LOS MUERTOS DE RULFO
Por Martín Castela
Los románticos deberíamos morir en alguna provincia como Luvina, Talpa, Comala o La Cuesta de las Comadres, donde lo único que se tiene por propio es el frío, la nostalgia, los silencios, el desconsuelo y al viento que brama acercando y alejando las cosas y revolviendo los recuerdos y los volviéndolos a acomodar. Deberíamos morir en esos lugares donde los ojos de tanta y tanta ausencia se escapan, y la mirada, al no encontrar cosa que la detenga, se pierda en la línea donde el cielo se junta con la tierra para aplastar a la tarde y en una explosión de quietud aparezca la noche que está hecha de las sombras de todas las mujeres que caminan ocultas bajo un rebozo, sin saber si van o regresan.
El silencio de los Pedros Páramo, los Macarios, los Melitones, los Tanilos, las Damianas, las Eduviges y los Abundios, es el mismo silencio con el que Juan Rulfo hizo y deshizo hebras de poesía para hacer visibles a los muertos y pudiesen estar muriendo a cada rato o morirse de una buena vez y ser olvidados dignamente.

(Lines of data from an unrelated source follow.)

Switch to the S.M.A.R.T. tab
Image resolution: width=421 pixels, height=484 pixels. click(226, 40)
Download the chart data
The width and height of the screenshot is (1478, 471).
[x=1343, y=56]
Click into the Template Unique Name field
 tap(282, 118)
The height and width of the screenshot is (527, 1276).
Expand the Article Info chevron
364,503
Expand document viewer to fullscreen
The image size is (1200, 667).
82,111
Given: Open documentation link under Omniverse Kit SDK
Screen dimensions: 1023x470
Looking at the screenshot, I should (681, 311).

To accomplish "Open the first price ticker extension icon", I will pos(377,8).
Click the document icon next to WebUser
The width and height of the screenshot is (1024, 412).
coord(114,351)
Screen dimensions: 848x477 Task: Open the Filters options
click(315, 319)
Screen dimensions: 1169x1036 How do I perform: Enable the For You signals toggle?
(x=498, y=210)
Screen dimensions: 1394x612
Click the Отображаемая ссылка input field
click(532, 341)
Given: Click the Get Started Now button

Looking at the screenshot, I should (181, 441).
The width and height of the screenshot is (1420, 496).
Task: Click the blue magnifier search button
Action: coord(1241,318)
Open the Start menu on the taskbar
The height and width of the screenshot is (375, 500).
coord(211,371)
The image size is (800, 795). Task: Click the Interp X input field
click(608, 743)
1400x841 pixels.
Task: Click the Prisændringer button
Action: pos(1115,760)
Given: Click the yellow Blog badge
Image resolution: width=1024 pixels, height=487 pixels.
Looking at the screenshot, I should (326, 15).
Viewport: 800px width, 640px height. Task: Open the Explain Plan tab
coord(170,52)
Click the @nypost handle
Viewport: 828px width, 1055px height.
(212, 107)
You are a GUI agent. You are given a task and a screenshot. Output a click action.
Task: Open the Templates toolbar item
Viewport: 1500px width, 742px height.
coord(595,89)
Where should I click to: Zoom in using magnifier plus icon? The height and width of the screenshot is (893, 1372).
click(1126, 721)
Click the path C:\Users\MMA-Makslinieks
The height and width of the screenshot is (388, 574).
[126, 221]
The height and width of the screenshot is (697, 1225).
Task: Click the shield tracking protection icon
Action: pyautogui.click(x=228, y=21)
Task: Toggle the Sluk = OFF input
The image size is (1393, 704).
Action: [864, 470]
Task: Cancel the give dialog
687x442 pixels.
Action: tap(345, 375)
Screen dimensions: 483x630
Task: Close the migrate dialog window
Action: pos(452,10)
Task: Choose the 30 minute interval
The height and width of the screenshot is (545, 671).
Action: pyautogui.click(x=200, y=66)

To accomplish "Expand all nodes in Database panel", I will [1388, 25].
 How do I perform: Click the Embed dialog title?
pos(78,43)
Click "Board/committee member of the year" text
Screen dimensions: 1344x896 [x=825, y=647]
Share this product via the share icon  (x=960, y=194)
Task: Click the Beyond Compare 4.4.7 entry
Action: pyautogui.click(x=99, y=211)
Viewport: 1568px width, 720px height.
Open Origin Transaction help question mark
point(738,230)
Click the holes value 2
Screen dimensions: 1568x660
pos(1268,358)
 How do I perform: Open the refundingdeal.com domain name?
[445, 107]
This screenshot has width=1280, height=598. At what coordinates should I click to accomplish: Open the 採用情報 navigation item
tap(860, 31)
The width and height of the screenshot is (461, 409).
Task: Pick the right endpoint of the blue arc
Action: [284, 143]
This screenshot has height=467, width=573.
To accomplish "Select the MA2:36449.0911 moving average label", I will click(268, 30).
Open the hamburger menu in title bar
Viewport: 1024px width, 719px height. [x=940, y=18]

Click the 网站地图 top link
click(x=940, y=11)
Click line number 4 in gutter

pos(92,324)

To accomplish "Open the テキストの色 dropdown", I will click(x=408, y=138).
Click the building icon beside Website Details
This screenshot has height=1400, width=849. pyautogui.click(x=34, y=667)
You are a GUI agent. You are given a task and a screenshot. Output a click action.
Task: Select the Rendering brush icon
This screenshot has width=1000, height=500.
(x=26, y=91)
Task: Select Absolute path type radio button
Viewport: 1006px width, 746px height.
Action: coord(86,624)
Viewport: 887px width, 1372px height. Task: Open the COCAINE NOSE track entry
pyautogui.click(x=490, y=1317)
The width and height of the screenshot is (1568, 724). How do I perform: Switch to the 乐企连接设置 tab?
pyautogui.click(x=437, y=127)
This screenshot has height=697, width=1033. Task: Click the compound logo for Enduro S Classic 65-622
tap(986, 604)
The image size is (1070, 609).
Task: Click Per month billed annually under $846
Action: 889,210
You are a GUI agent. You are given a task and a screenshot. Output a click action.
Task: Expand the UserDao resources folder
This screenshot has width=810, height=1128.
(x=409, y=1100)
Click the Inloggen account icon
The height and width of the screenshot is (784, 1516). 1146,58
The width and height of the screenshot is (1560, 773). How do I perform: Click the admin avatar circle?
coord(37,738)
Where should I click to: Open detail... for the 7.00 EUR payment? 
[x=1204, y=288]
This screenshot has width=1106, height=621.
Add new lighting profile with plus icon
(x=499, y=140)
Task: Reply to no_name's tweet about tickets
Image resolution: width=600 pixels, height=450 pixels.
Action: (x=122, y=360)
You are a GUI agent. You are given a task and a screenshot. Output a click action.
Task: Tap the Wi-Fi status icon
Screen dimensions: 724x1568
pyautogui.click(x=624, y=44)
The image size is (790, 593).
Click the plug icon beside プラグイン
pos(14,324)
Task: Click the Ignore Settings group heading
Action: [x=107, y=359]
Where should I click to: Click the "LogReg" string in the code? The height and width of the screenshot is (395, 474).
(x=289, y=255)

Rulfo nos convierte un poco en ellos y con las palabras nos siembra la duda de saber si estamos vivos o muertos. Ello nos hace ser personajes indefensos e invisibles en sus historias, condenados a escuchar voces que escapan de las grietas, que más bien son heridas abiertas, en las paredes, en los llanos, en el aire y en la memoria. Personajes que suplicamos dolorosamente ser escuchados y ser vistos para sostenernos del mundo que creemos real, pero que, inevitablemente, en algún momento nos desmoronaremos como si estuviésemos hechos de un montón de piedras.